Ironically, it’s also had it’s share of bad press on The Scene. Mention Six of the Best, and images of grey-faced, shifty ex-civil servants with little moustaches slide into view, along with thin consumptive prostitutes calling themselves ‘genuine schoolgirl’ (and thank Dionysus they’re not!). ‘I can give or take a really hard caning’. There are Scene clubs (usually those who cling to that word ‘Fetish’ because it’s so cuddly) who shy away from serious CP, fearful of scaring away all the PVC punters from Romford. There is a counter-revolutionary running dogma hiding out under it all – the idea that ‘only seriously unsexy people get off on pain’, which is playing into the hands of the enemy if anything is. It doesn’t matter how much PVC you own, if the only sex you like is vanilla, then you’re just another civilian.

And there are spanking parties to provide somewhere for men into CP to go to. At some secret location or other, half a dozen compliant young women are engaged to play CP games with roughly three times as many men. The men are invited to pay enough money to supply each of the girls with a reasonable wedge at the end of the day (and a rather larger wedge for the promoter). While no-one involved seems unhappy with the situation, it left me irked by the inherent inequality, and convinced that the well-smacked bottom required better celebration.

In 1986, in collusion with Birch, Bottoms and Lovitt, and supported by a number of CP organisations, we produced the Angela Quinn Benefit with the intention of reclaiming the cane as the fiendishly sexy implement it is. Following the same line of skulduggery, we produced the first Night of the Cane in 1999. Each event was a resounding success, and we felt that we were genuinely on to something.

The Medevil Fate was gently winding down, that summer evening last August, the torches were lit and three very pretty girls were asking me about Night of the Cane, and they were all wearing such lovely corsets, and suddenly it all fell into place.

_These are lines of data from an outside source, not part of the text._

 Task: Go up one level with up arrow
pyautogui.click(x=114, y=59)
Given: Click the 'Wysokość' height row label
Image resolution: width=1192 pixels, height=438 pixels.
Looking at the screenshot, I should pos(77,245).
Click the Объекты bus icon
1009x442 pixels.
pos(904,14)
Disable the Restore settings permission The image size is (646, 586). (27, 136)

Let’s do the show right here!

It was perfect. The lights, the torches, the stage...We’d put NOTC on Sunday Nov 5th and have fireworks. Irresistible.

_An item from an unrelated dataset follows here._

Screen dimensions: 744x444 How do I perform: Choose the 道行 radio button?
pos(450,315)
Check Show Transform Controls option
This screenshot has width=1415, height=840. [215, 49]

As Autumn settled in, NOTC on paper grew more and more impressive. Two of our previous teachers volunteered again, Miss Prim offered a birch-making workshop, a new DJ offered a 70s school disco, and Gizmo of Goblin Electricks started talking about really big lights. Sir Guy found us two women from Bristol who make enormous fireworks, and CP specialist Lucy Bailey agreed to teach the last class.

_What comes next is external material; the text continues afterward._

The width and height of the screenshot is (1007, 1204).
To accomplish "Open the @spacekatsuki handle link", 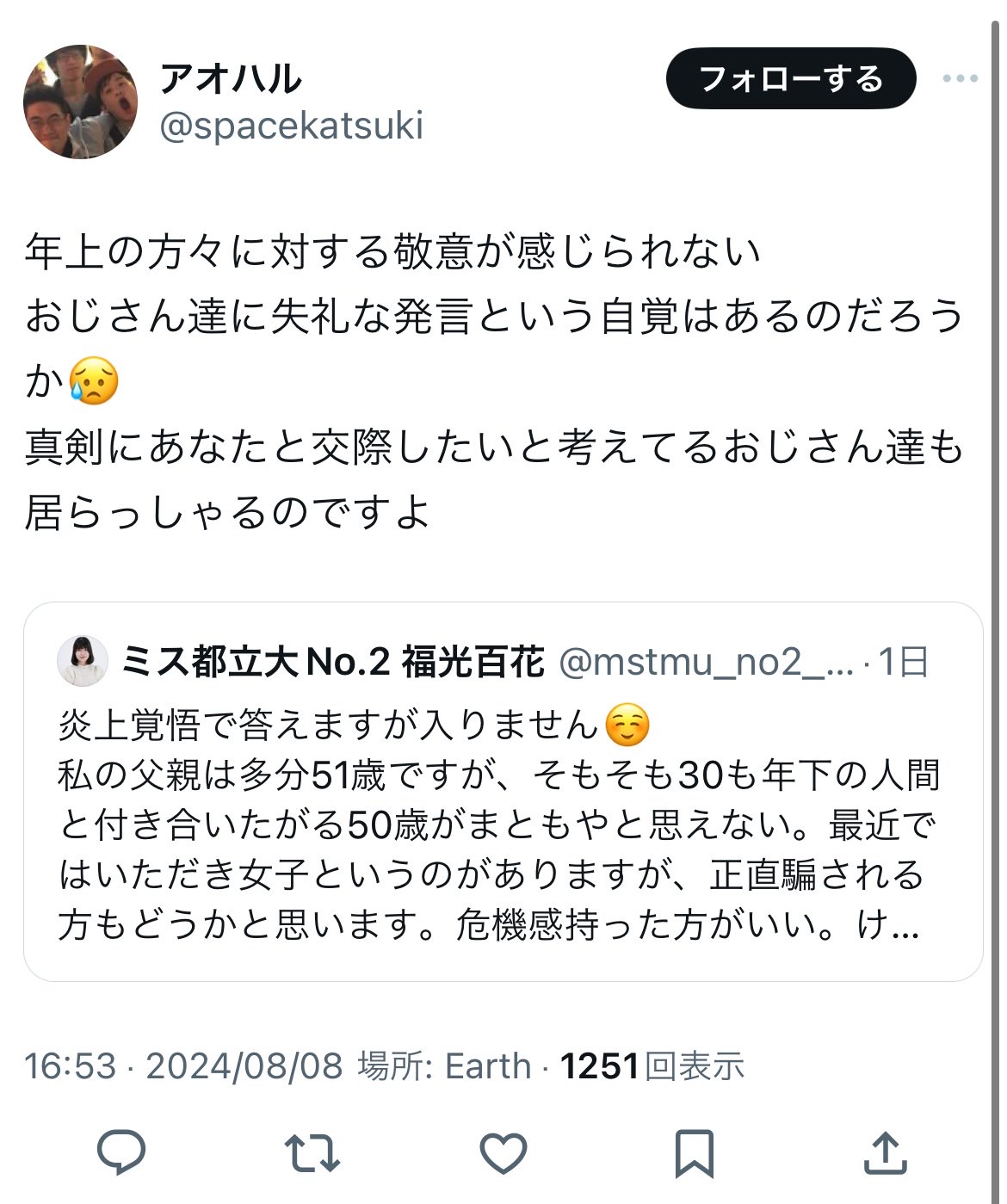I will 292,126.
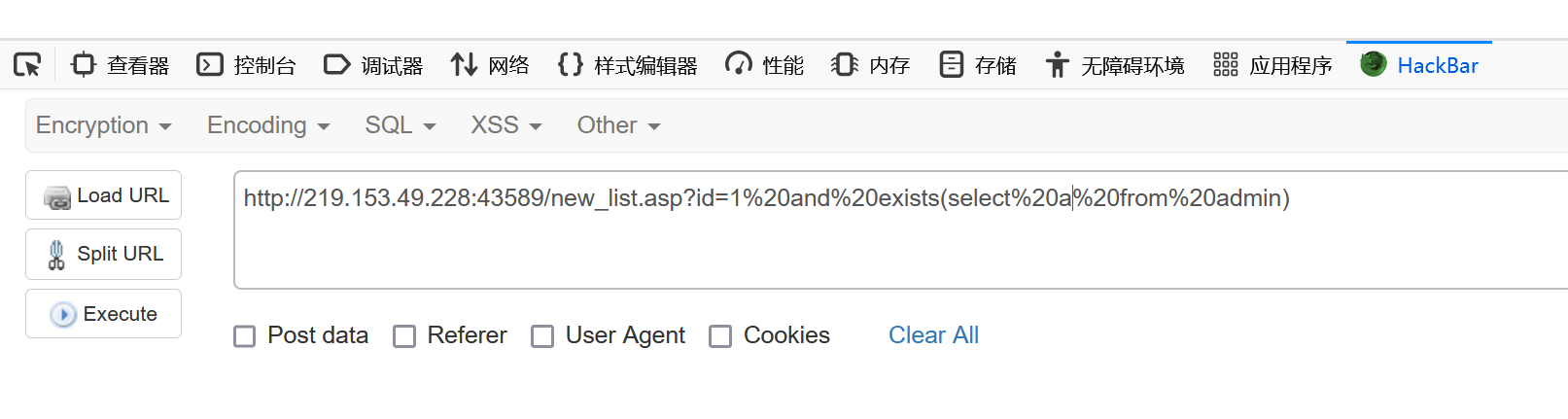Open the Inspector (查看器) panel icon
This screenshot has width=1568, height=419.
pyautogui.click(x=84, y=65)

A note, at this point, for Americans and other foreigners: The cane is a particularly English perversion. English rather than British; the Scots have the tawse, the Welsh have the birch, the Irish Christian Brothers used the ferula, and the Manx were using the birch until really quite recently when the EU quite properly told them to stop. The cane was introduced when our empire expanded to include rattan plantations, but being an exotic import, it only really caught on in the prosperous part of this sceptr’d archipelago. That green and pleasant land where the Anglo Saxons settled about six hundred years ago, displacing the wild and wiry Celts to the geographic extremities, because they did not want to share the bit of Britain called England, which gets the best weather.

To the British, the weather is a conversational default employed when other topics are inappropriate. That the weather forms such a part of British culture is faintly remarkable as, compared to other parts of the world, British weather is mainly even and temperate. Nobody for instance goes in fear of drowning should the Solihull Wet Season cause the Trent Mersey Canal to burst its banks. When we had a hurricane back in the 80s, the trees at Nine Elms blew over, but nobody found themselves in the middle of Munchkinland saying ‘I guess we’re not in Coventry anymore’. However...

Weather in Britain has a very mean unpredictable streak that can, if so inclined, induce snow in July, hurricanes in September, and monsoons for Easter. The only White Christmases are in Bing Crosby’s dreams, and at time of writing, February is pleasantly warm. Ted Hughes, the last Poet Laureate, described November as The Month of The Dead Dog.

While this had been going on, I remained where I was to watch the boxing (the classroom had been spirited away). I’m something of a follower of the noble art myself, but I’d never imagined seeing it in an SM club.

As October 2000 began to wane, the weather took a bend apocalyptic. It rained so much that Wales was practically cut off by water, and while most English people considered this something of a benefit, I happened to be in Wales at the time! As I busied myself making Bonfire Ginger Cake, my chief anxiety was would it rain on November 4th.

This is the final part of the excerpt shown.